What's wanted is each entry repeated verbatim, minus its images.

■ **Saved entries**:
· · · ·

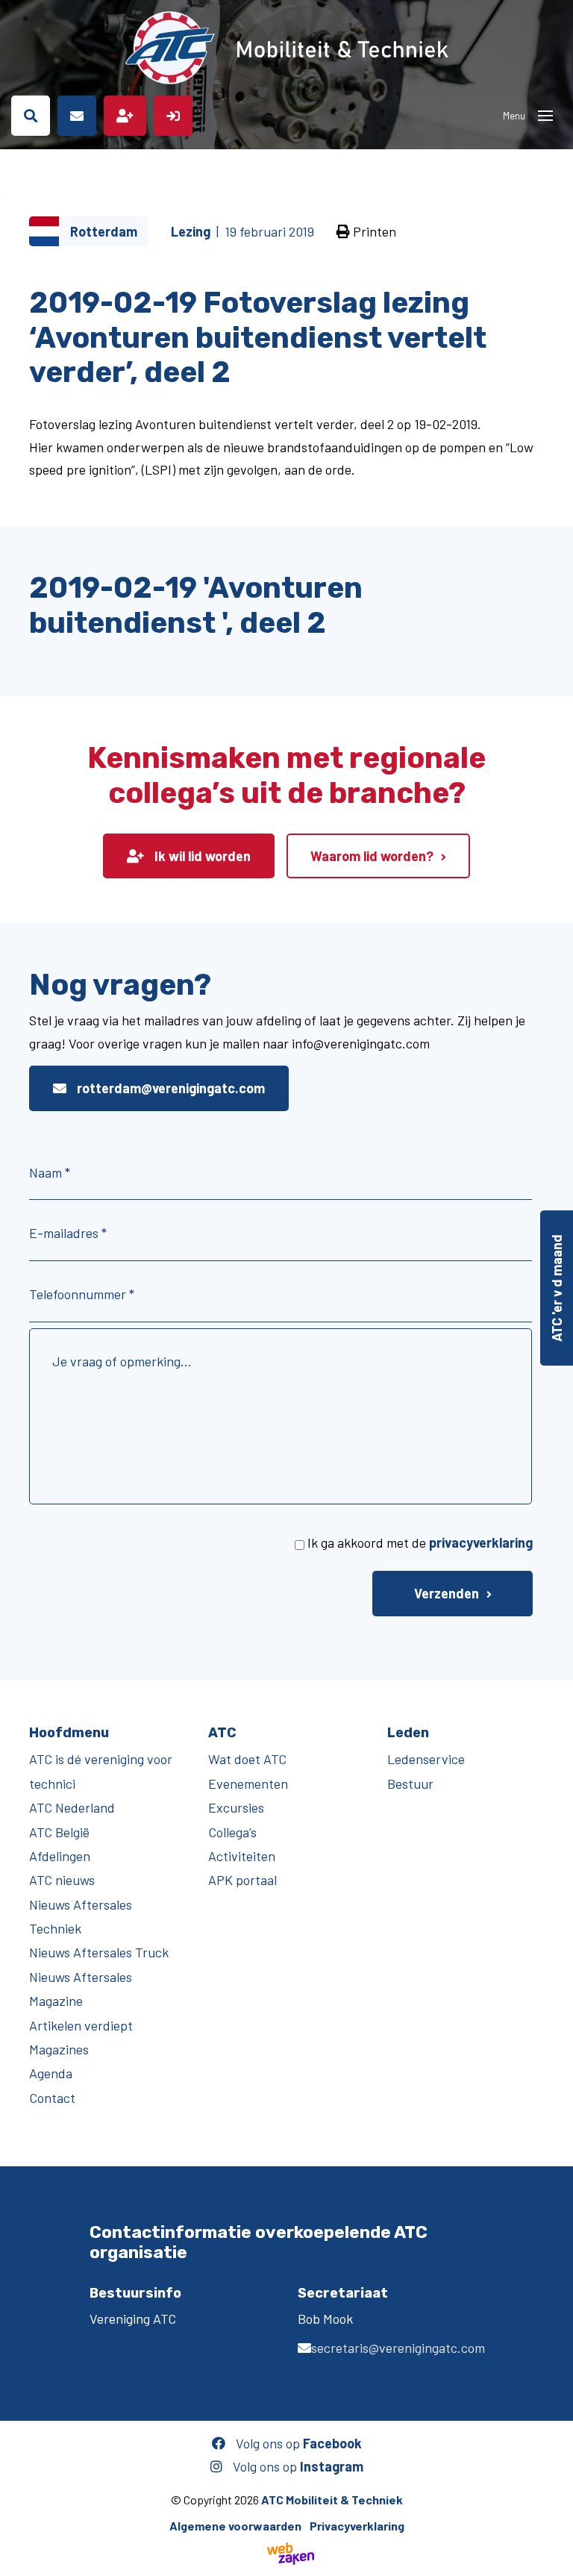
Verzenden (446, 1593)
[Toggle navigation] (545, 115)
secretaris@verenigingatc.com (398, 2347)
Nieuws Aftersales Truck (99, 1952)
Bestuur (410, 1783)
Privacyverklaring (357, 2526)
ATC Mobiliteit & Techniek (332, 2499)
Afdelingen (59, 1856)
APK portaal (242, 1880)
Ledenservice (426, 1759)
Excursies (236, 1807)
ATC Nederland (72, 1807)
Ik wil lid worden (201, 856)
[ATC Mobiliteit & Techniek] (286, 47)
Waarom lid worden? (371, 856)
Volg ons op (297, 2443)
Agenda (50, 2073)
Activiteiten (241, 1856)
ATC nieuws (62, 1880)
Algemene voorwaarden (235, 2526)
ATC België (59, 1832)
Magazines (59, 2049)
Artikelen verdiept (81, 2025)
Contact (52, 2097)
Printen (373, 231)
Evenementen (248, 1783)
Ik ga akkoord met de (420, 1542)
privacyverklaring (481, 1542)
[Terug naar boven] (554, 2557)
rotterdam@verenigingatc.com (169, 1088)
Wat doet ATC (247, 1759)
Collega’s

· · · ·

■ **Problem solution**:
Verzenden (446, 1593)
[Toggle navigation] (545, 115)
secretaris@verenigingatc.com (398, 2347)
Nieuws Aftersales Truck (99, 1952)
Bestuur (410, 1783)
Privacyverklaring (357, 2526)
ATC Mobiliteit & Techniek (332, 2499)
Afdelingen (59, 1856)
APK portaal (242, 1880)
Ledenservice (426, 1759)
Excursies (236, 1807)
ATC Nederland (72, 1807)
Ik wil lid worden (201, 856)
[ATC Mobiliteit & Techniek] (286, 47)
Waarom lid worden? (371, 856)
Volg ons op (297, 2443)
Agenda (50, 2073)
Activiteiten (241, 1856)
ATC nieuws (62, 1880)
Algemene voorwaarden (235, 2526)
ATC België (59, 1832)
Magazines (59, 2049)
Artikelen verdiept (81, 2025)
Contact (52, 2097)
Printen (373, 231)
Evenementen (248, 1783)
Ik ga akkoord met de (420, 1542)
privacyverklaring (481, 1542)
[Terug naar boven] (554, 2557)
rotterdam@verenigingatc.com (169, 1088)
Wat doet ATC (247, 1759)
Collega’s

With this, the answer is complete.